## Source text
Impact of Boostrix™ Maternal Vaccination on Morbidity and Mortality of Pertussis Disease in Infants ≤6 Weeks of Age, in Bogota, Colombia.

February 20, 2024 updated by: GlaxoSmithKline
This study is being conducted to assess impact of maternal immunisation against pertussis in infants ≤12 months of age before and after introduction of pertussis maternal immunisation in Bogota, Colombia from January 2005-December 2014.

Study Overview

Status

Completed

Conditions

Intervention / Treatment

Detailed Description

An observational, retrospective, ecological database study which involves systematic screening of the national databases of Bogota, to study pertussis related morbidity and mortality in infants ≤ 12 months of age before and after introduction of pertussis maternal immunisation in Bogota, Colombia from January 2005-December 2014.

Study Type

Observational

Enrollment (Actual)

1

Contacts and Locations

This section provides the contact details for those conducting the study, and information on where this study is being conducted.

Study Locations

  • Colombia
      • Bogota, Colombia, 110111
        • GSK Investigational Site

Participation Criteria

Researchers look for people who fit a certain description, called eligibility criteria. Some examples of these criteria are a person's general health condition or prior treatments.

Eligibility Criteria

Ages Eligible for Study

No older than 1 year (Child)

Accepts Healthy Volunteers

No

Sampling Method

Probability Sample

Study Population

  • All infants ≤12 months of age in Bogota, reported with pertussis disease in the national databases of Bogota, between January 2005 and December 2014.

## Data to examine
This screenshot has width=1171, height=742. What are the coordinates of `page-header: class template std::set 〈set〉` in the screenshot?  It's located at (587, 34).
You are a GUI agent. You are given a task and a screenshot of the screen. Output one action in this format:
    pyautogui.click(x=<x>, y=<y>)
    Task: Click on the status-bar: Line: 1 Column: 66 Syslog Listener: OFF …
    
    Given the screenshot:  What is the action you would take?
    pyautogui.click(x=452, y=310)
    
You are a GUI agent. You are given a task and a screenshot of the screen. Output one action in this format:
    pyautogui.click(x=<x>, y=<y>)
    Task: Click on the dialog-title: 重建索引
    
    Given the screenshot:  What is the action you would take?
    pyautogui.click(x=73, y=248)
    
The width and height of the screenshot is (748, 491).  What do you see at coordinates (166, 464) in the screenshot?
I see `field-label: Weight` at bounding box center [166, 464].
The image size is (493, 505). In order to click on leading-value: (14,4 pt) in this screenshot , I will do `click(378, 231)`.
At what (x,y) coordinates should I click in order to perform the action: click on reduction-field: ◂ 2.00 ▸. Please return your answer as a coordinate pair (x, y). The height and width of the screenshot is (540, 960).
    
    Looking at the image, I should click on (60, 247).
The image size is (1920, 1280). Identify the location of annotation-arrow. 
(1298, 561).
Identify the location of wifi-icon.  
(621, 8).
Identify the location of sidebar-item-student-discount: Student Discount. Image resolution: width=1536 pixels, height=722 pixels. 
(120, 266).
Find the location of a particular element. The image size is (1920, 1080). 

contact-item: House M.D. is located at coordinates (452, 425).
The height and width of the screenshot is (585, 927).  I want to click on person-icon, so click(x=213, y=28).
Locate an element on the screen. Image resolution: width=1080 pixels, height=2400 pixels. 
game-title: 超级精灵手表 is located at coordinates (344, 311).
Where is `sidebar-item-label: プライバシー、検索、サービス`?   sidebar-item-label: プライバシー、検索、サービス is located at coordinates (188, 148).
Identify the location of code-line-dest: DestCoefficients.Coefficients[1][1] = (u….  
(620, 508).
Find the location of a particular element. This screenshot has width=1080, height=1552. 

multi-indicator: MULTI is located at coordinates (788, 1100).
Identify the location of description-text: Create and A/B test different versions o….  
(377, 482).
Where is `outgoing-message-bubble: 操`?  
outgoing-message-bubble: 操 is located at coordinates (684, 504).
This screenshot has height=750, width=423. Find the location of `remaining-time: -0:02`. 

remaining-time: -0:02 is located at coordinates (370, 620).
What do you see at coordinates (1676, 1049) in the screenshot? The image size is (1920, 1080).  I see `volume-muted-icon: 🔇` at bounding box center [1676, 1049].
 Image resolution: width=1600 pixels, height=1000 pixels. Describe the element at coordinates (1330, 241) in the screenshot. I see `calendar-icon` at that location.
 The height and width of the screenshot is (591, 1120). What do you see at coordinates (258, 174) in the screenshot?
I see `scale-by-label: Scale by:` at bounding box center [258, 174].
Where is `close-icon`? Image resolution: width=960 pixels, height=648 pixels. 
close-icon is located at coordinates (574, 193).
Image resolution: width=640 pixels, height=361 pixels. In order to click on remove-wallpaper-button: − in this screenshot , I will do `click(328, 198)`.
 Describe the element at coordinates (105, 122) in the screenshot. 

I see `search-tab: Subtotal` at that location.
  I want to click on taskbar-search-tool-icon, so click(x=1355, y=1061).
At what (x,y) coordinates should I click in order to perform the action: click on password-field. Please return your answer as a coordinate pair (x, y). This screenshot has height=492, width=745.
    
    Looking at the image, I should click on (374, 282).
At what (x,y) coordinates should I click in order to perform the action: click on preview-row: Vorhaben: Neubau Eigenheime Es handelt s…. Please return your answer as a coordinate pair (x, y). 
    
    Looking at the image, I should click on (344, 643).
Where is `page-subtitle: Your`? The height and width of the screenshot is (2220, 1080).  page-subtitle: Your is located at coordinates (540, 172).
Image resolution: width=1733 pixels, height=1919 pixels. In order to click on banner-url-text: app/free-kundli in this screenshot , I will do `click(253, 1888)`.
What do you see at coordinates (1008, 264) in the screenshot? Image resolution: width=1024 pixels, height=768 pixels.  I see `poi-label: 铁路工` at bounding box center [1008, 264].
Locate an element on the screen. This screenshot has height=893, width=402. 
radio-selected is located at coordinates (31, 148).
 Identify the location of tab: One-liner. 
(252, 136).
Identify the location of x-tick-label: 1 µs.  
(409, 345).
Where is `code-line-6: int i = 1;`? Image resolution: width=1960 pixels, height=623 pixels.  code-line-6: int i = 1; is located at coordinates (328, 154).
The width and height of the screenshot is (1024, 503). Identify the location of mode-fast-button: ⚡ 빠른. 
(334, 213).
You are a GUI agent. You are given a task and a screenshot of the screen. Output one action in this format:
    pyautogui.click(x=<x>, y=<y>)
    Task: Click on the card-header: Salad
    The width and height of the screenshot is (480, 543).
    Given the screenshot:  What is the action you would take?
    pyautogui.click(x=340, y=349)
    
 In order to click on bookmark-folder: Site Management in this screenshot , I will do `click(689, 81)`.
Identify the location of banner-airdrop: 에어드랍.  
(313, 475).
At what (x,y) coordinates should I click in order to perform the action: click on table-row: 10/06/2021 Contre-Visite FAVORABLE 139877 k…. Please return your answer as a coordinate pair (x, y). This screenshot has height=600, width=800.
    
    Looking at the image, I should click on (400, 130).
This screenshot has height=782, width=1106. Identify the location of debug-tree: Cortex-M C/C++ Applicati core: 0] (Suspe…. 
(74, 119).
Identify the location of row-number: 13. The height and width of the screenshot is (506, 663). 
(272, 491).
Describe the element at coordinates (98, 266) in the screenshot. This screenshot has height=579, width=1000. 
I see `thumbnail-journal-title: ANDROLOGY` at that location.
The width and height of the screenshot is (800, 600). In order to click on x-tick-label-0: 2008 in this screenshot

## Work item
Pick up the study listing on Boostrix maternal vaccination in Bogota where it stops, and keep writing. The rows play no part in this.

## Solved problem
  • All infants ≤12 months of age in Bogota, deceased between January 2005 and December 2014 due to pertussis disease (primary diagnosis), based on death certificate information.
  • All infants ≤12 months of age in Bogota, with ALRTI, between January 2005 and December 2014.
  • All infants ≤12 months who have received primary pertussis vaccination in Bogota, between January 2005 and December 2014.
  • All pregnant women who have received Boostrix as a part of the UMV program in Bogota, between March 2013 and December 2014.

Description

Inclusion Criteria:

• Not applicable as since this retrospective database study will include all the available aggregated data of pertussis cases, pertussis related hospitalisations and deaths, ALRTI cases, primary pertussis vaccination coverage and Boostrix vaccination coverage.

Exclusion Criteria:

• Not applicable as since this retrospective database study will include all the available aggregated data of pertussis cases, pertussis related hospitalisations and deaths, ALRTI cases, primary pertussis vaccination coverage and Boostrix vaccination coverage.

Study Plan

This section provides details of the study plan, including how the study is designed and what the study is measuring.

How is the study designed?

Design Details

  • Observational Models: Ecologic or Community
  • Time Perspectives: Retrospective

Cohorts and Interventions

Group / Cohort
Intervention / Treatment
Infants Group
  • All infants ≤12 months of age in Bogota, reported with pertussis disease in the national databases of Bogota, between January 2005 and December 2014.
  • All infants ≤12 months of age in Bogota, deceased between January 2005 and December 2014 due to pertussis disease (primary diagnosis), based on death certificate information.
  • All infants ≤12 months of age in Bogota, with ALRTI, between January 2005 and December 2014.
  • All infants ≤12 months who have received primary pertussis vaccination in Bogota, between January 2005 and December 2014.
Other: Pertussis maternal immunization
Retrospective time trend analysis before and after pertussis maternal immunization in Bogota, Colombia.
Pregnant women Group
• Pregnant women will be included in the study to assess the vaccination coverage of Boostrix from March 2013 to December 2014
Other: Pertussis maternal immunization
Retrospective time trend analysis before and after pertussis maternal immunization in Bogota, Colombia.

What is the study measuring?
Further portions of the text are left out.